Было это все на Игоревой свадьбе. Женился ведь, дурачок, на ноги еще не встал, не оперился, а туда же… опять те же слова, что у Лешки когда-то: «Я, бабушка, ее люблю. Папа, мама, что вы, на самом деле, — я же ее люблю». Пришлось играть свадьбу.
Дочка с зятем совсем разум потеряли: ну что ж, мол, свадьба в жизни один раз бывает. Такой шик сделали, такой пир, такой богатый стол. У Лешки всюду знакомства — он им рыбу красную достал, колбасу хорошую. Студню наварили — это не передашь, что за студень. Водка, вино красное, пироги, мясо жареное. Винегреты, салаты. Гулять решили два дня, а то и три, если надо будет.
Дочка по уши в долги влезла, в кассе взаимопомощи прихватила, отпускные забрали, даже кое у кого из своих хозяек Нюра взяла. Заикнулась было: «Может, сделаем поскромнее? Как расплачиваться-то будем?» — «Что вы, мама, пусть». И вроде с укором, с жалобой Татьяна сказала: «Я свою свадьбу не справляла, просто в загс сходили с Васей, так пусть уж мои дети справят». — «Так какое же время было — война да после войны», — только и ответила Нюра, все-таки задетая. И не напомнила, что обещали ей пальто в кредит взять…
Свадьба зато была — загляденье. Машины, шампанское, фотограф штук двадцать разных фотографий наснял, молодежь вся в галстуках, в черных костюмах, невеста в фате. Первый день Нюра, правда, отгуляла на совесть. И поела, и выпила. Светилась от гордости. Ах вы, мои деточки, приятно мне на вас посмотреть… И родня, и соседи у них гуляли, и все такие статные, приличные. Обычай, порядок понимают. Сват своих родственников, даже самых дальних, из деревни вызвал, они глаза так и вылупили на этот блеск. Радовалась Нюра. Пейте, кушайте, дорогие гости, — только и успевали на опустевшие тарелки рыбу да мясо накладывать. Утром, как водится, пошли будить молодых, стали им на счастье деньги кидать, от души кидали — кто десятку, а кто и двадцать пять. Лешка разошелся, хотел было больше всех кинуть, — Нюра остановила. Опять пошли с плясом на квартиру к свату, справляли ведь у него, там комната побольше. Такая Нюра веселая да гордая была, такая благодарная людям за ласку и внимание. Шутила, смеялась. Стали все садиться снова за стол. Теснота, давка. Но ведь, как люди говорят, в тесноте, да не в обиде. А тут вышло, что в обиде. Стала она с табуреточкой, приплясывая, пробиваться к столу, а сват вдруг скажи ей: «Бабка, ты же видишь, гостей негде сажать. Иди, иди на кухню, там чем поможешь». Нюру как камнем из-за угла стукнуло. Кругом крик, шум, смех, колготня, — может, ослышалась? А сват еще пальцем показал: вон, мол, она, кухня, иди.
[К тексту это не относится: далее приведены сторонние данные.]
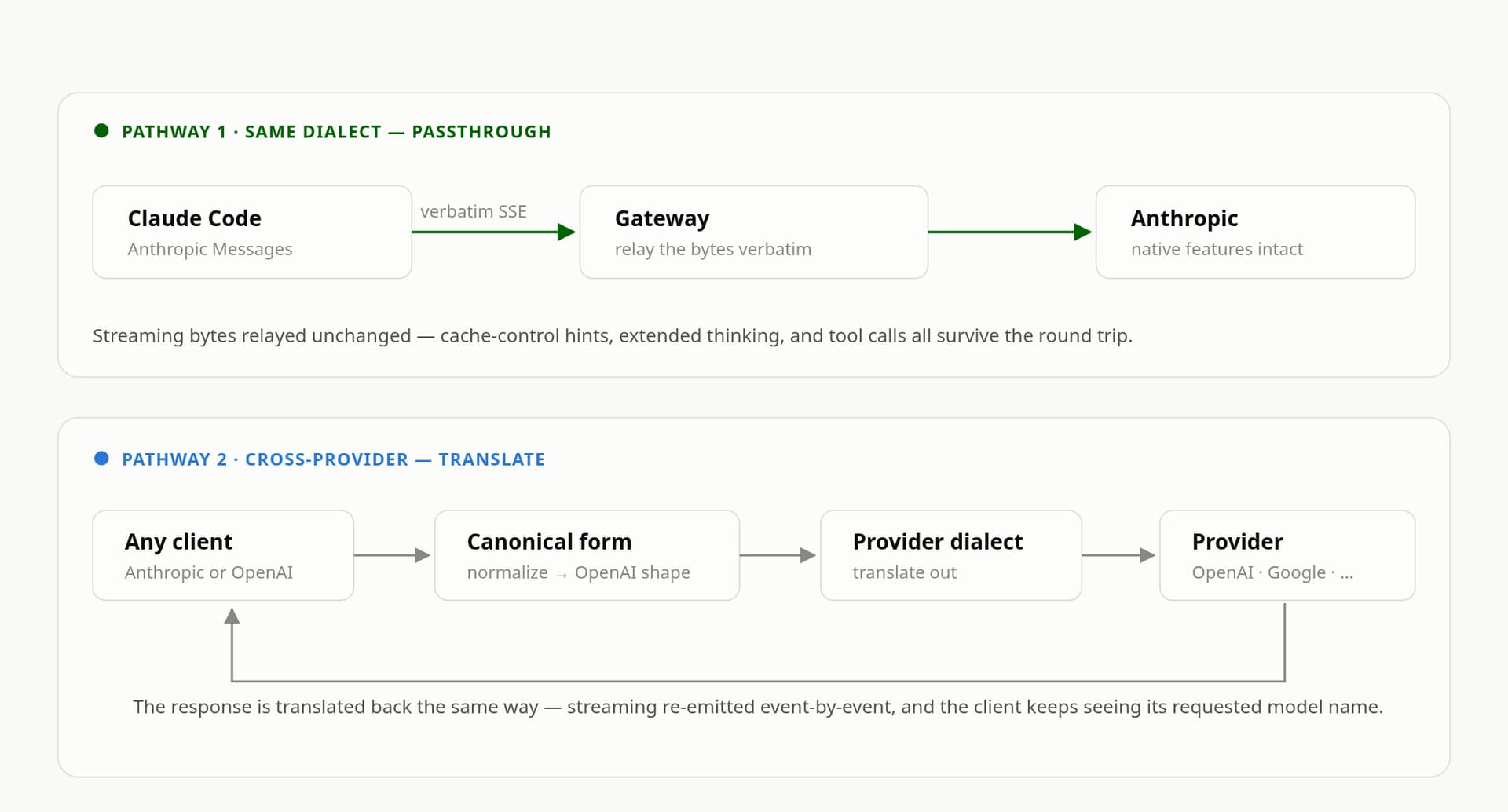Click the response translated back caption
The height and width of the screenshot is (812, 1508).
pyautogui.click(x=758, y=707)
После сват объяснял, что он контуженный на войне, нервный, а их прабабка тоже на кухне сидела и не обижалась, так, мол, в чем дело? Но Нюра света невзвидела. Ее, родную бабушку жениха, ее, которая Игоря вырастила, — отец-то его, зять Вася, четыре года в армии был, без него управлялись, — и ее на кухню, подальше от застолья, от красных помидоров, от душистой водки, от тостов, от криков «горько», от Игоря в костюме, купленном на ею же заработанные деньги, от праздника, от гостей?! Ей бы надо было, как Маша потом советовала, поднять табуретку: «Ну-ка, иди отсюда, не то стукну». А она… Потемнело у нее в глазах. И она, помертвевшая, пошла к двери, столкнулась с дочерью — та бежала из кухни с большим блюдом, полным рыбы, не поняла ничего, бросила: «Опять бы себе, мама, нервы треплете?» Какие нервы? Кто треплет?